What I'd like to know is: Is there any evidence that Apple is retaining this information and using it for other purposes, for example to build user-specific profiles for advertising the way Google or Facebook might?


> What I'd like to know is: Is there any evidence that Apple is retaining this information and using it for other purposes

Sure; all sorts of data leaves your iPhone in the form of encrypted channels to Apple servers, whether you have telemetry/analytics enabled or not. When you fully power-down your iPhone with Find My disabled, your Baseband modem is still sending and receiving information from nearby cell towers. Apple has created conduits specifically for harvesting and retaining this data, they wouldn't collect it all if this wasn't the case.

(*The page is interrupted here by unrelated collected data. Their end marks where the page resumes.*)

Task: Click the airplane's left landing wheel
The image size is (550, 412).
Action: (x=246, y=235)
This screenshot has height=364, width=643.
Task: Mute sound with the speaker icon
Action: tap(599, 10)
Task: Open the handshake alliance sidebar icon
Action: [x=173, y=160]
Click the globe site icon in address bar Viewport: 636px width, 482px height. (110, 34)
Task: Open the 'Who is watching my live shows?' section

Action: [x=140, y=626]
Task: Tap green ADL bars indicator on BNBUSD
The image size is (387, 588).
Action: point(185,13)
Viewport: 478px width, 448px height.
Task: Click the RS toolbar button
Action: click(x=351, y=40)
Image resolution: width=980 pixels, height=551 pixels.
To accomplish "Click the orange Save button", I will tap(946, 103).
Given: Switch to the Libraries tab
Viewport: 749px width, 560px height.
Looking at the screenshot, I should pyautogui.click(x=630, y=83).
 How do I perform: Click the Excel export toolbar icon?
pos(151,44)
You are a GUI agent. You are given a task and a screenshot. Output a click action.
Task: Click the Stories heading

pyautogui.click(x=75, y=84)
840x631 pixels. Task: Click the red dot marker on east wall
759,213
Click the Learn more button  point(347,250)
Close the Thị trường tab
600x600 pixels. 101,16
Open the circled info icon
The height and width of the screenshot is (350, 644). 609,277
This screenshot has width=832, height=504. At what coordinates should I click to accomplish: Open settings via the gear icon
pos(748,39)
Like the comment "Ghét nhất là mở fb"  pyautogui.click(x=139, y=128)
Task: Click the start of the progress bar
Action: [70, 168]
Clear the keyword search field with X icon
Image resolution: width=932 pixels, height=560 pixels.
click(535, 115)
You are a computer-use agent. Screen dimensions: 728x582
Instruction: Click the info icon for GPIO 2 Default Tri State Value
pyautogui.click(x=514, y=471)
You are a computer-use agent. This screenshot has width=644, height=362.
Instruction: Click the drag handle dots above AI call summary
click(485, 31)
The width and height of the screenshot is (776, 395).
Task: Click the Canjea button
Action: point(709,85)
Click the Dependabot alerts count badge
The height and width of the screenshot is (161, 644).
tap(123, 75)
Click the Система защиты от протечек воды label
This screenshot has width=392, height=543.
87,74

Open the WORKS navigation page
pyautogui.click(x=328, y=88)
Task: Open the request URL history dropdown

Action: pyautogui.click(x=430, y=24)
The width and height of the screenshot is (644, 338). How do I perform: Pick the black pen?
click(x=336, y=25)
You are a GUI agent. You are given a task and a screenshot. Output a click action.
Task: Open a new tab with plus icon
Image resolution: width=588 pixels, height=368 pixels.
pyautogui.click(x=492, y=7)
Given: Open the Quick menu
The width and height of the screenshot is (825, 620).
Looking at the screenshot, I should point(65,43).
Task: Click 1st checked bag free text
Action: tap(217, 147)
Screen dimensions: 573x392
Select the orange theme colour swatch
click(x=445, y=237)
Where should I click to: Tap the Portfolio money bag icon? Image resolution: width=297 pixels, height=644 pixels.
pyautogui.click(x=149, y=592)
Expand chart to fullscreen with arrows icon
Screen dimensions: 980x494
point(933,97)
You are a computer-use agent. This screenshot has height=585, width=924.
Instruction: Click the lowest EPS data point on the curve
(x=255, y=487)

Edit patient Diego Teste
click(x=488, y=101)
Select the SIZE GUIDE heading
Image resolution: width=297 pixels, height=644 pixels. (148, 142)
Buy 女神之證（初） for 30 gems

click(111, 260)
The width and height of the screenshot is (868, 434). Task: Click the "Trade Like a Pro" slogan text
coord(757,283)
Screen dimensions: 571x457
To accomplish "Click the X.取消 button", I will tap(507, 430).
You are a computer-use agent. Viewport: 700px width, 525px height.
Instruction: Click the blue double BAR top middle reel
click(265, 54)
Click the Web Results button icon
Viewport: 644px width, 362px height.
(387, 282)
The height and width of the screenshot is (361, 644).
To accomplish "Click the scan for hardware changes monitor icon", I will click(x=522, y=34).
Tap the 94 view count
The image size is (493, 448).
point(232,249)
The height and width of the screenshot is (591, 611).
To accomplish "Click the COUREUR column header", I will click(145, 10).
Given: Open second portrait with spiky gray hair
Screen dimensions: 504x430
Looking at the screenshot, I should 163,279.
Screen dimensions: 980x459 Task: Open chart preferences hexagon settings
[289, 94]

Oh, and if you still don't believe me, you should look into some of the more recent PRISM revelations (eg. how iMessage and Find My can be used by law enforcement), or the ways that the CCP uses the data Apple collects for them. There is nothing besides marketing that suggests Apple has a commitment to privacy or security.


> There is nothing besides marketing that suggests Apple has a commitment to privacy or security

That is not what I hear from people who work there.

> you should look into some of the more recent PRISM revelations (eg. how iMessage and Find My can be used by law enforcement), or the ways that the CCP uses the data Apple collects for them

I'd be interested in references/citations if you have them.